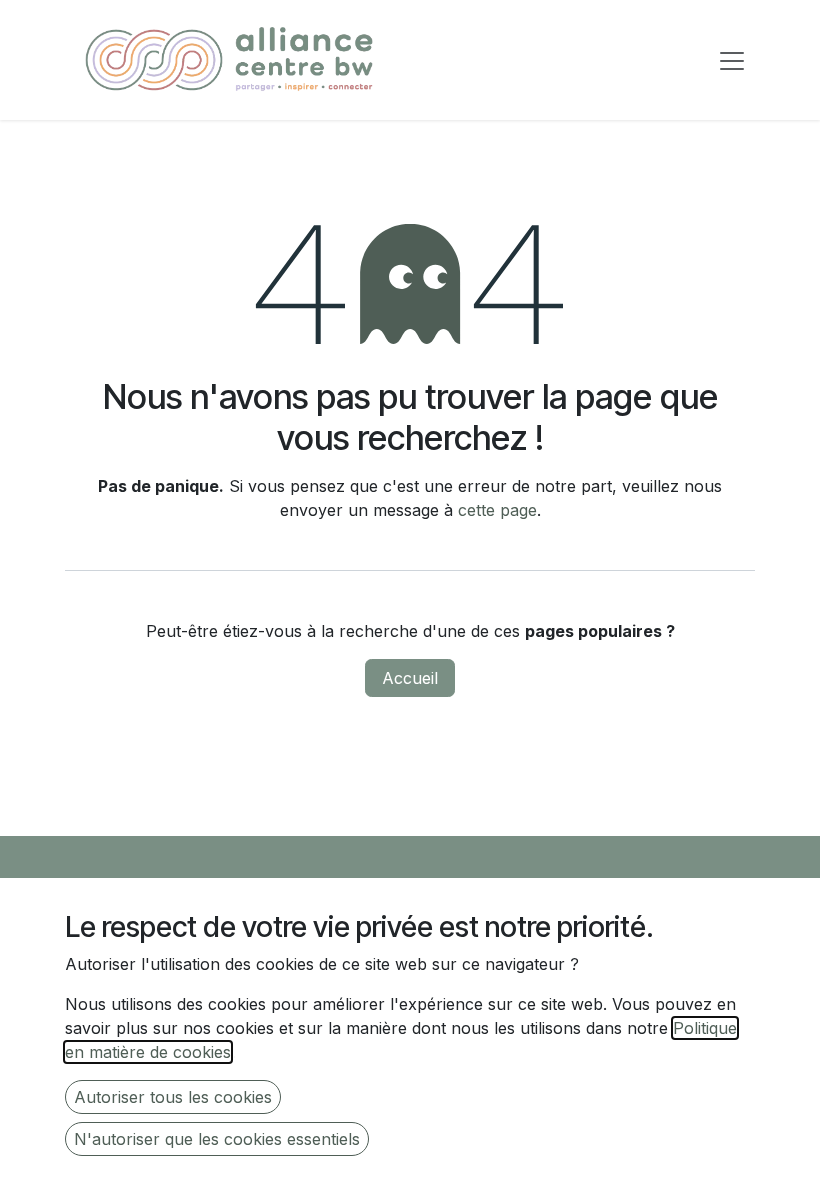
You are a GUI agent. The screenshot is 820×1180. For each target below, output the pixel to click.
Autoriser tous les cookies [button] (173, 1097)
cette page (497, 510)
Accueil (410, 678)
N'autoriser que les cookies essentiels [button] (217, 1139)
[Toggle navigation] (732, 60)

Task details:
Please give the entries again word for word, without any pictures.

Solution:
You are a GUI agent. The screenshot is 820×1180. For each target below, output the pixel to click.
Autoriser tous les cookies [button] (173, 1097)
cette page (497, 510)
Accueil (410, 678)
N'autoriser que les cookies essentiels [button] (217, 1139)
[Toggle navigation] (732, 60)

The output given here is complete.